» Activity:
Retype exactly the stretch of lines that begins at the line containing "The image size is (757, 472)." and ends at the last line of the data, with no other lines.

Stored items
○ ○ ○
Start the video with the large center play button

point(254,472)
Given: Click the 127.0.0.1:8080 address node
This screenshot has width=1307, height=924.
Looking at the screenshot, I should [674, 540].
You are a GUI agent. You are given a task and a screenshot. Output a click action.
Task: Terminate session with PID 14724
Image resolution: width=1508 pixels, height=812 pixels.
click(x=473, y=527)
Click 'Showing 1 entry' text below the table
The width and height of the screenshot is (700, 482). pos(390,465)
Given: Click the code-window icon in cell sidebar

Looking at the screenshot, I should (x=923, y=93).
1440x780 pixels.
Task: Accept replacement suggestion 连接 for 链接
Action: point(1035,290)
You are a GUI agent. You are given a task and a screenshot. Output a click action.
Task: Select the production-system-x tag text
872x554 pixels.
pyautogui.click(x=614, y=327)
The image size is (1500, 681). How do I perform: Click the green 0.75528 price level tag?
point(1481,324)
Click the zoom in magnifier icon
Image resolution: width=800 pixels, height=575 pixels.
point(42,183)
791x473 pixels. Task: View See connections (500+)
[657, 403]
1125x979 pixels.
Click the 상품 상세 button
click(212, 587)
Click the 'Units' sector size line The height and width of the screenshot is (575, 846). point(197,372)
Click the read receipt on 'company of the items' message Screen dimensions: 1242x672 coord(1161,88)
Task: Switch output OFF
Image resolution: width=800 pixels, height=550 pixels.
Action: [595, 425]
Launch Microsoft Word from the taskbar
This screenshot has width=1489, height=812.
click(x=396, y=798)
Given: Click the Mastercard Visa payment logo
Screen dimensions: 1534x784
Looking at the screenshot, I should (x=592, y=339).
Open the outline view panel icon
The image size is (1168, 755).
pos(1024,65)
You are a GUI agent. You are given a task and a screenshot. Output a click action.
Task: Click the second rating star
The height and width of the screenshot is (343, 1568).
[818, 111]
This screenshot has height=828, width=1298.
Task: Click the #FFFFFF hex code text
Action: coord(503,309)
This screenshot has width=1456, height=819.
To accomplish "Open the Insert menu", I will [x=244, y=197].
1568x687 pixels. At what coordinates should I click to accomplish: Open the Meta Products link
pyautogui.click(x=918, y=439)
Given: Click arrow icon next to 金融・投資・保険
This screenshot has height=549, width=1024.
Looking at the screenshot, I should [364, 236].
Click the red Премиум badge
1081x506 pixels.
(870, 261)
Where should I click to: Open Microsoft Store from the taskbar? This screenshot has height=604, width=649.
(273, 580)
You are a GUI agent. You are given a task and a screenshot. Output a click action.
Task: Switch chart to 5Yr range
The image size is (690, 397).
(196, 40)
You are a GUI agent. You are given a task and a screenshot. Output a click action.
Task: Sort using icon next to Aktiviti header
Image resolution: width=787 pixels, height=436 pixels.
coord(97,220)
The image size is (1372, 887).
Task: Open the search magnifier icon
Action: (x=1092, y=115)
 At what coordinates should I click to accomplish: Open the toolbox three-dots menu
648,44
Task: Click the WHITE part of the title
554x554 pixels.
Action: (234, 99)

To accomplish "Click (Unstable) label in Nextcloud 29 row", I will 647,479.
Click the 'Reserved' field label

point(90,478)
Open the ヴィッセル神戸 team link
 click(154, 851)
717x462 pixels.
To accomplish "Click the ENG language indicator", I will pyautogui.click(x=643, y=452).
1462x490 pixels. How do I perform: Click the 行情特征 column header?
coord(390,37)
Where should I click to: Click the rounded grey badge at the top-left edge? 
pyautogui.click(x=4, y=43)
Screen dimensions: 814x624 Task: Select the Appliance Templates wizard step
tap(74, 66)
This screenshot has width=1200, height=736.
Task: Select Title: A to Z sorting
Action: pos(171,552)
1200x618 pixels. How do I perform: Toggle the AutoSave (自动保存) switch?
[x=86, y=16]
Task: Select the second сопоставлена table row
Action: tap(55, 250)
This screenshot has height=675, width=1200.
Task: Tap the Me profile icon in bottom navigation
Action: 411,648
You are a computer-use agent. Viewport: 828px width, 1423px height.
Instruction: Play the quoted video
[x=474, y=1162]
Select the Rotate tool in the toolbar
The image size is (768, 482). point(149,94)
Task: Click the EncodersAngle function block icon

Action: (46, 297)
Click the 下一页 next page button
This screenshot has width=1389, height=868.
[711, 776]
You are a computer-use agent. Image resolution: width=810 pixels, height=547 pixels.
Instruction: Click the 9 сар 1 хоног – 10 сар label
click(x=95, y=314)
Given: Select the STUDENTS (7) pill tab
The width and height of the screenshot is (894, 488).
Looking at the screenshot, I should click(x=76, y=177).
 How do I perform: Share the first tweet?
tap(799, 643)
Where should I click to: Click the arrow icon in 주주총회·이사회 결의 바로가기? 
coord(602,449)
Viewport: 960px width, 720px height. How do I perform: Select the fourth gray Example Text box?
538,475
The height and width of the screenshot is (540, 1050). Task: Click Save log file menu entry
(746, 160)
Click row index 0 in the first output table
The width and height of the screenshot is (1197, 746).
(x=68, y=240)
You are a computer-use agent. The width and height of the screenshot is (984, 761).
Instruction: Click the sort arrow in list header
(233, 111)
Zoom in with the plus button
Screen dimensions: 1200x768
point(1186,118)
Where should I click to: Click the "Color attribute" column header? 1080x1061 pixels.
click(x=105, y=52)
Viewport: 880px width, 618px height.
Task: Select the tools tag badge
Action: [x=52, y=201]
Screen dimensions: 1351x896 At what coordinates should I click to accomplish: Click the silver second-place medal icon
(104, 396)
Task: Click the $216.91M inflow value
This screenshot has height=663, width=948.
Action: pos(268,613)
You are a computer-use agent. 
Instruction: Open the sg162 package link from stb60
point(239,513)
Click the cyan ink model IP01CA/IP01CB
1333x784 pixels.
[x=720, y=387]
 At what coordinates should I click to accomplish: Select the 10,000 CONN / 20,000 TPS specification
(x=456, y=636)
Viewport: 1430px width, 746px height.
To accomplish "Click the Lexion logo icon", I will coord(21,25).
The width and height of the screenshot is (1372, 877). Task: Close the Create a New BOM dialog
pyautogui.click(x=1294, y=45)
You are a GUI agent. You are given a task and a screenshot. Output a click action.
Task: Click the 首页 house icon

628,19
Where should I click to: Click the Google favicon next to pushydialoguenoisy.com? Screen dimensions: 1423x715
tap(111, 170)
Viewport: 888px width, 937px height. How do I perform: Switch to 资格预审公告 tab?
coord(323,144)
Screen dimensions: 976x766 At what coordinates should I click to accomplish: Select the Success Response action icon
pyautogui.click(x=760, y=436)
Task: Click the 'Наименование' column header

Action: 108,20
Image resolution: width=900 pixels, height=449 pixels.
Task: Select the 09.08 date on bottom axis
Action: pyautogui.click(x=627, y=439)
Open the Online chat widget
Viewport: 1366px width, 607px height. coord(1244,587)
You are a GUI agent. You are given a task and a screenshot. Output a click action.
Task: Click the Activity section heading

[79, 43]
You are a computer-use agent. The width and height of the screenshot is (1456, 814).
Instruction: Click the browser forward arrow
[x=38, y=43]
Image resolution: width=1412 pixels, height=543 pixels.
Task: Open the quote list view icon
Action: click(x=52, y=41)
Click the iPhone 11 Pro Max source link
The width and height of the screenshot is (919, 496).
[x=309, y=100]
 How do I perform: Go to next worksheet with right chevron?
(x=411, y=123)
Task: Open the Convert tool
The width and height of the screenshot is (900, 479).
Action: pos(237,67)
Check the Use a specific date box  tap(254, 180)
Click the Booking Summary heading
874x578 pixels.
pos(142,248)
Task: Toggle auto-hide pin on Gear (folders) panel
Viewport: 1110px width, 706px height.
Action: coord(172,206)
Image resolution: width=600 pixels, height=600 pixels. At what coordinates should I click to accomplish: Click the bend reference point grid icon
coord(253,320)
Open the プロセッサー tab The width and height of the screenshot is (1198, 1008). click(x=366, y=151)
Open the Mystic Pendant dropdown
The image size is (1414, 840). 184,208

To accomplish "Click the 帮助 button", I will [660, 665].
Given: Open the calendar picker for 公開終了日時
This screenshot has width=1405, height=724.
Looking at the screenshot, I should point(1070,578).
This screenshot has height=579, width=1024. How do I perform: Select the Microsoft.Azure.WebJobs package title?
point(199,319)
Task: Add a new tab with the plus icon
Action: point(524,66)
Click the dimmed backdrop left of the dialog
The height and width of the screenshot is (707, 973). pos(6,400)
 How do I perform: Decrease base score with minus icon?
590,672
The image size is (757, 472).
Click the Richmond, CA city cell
○ ○ ○
» Response to the exercise:
The image size is (757, 472).
Click the Richmond, CA city cell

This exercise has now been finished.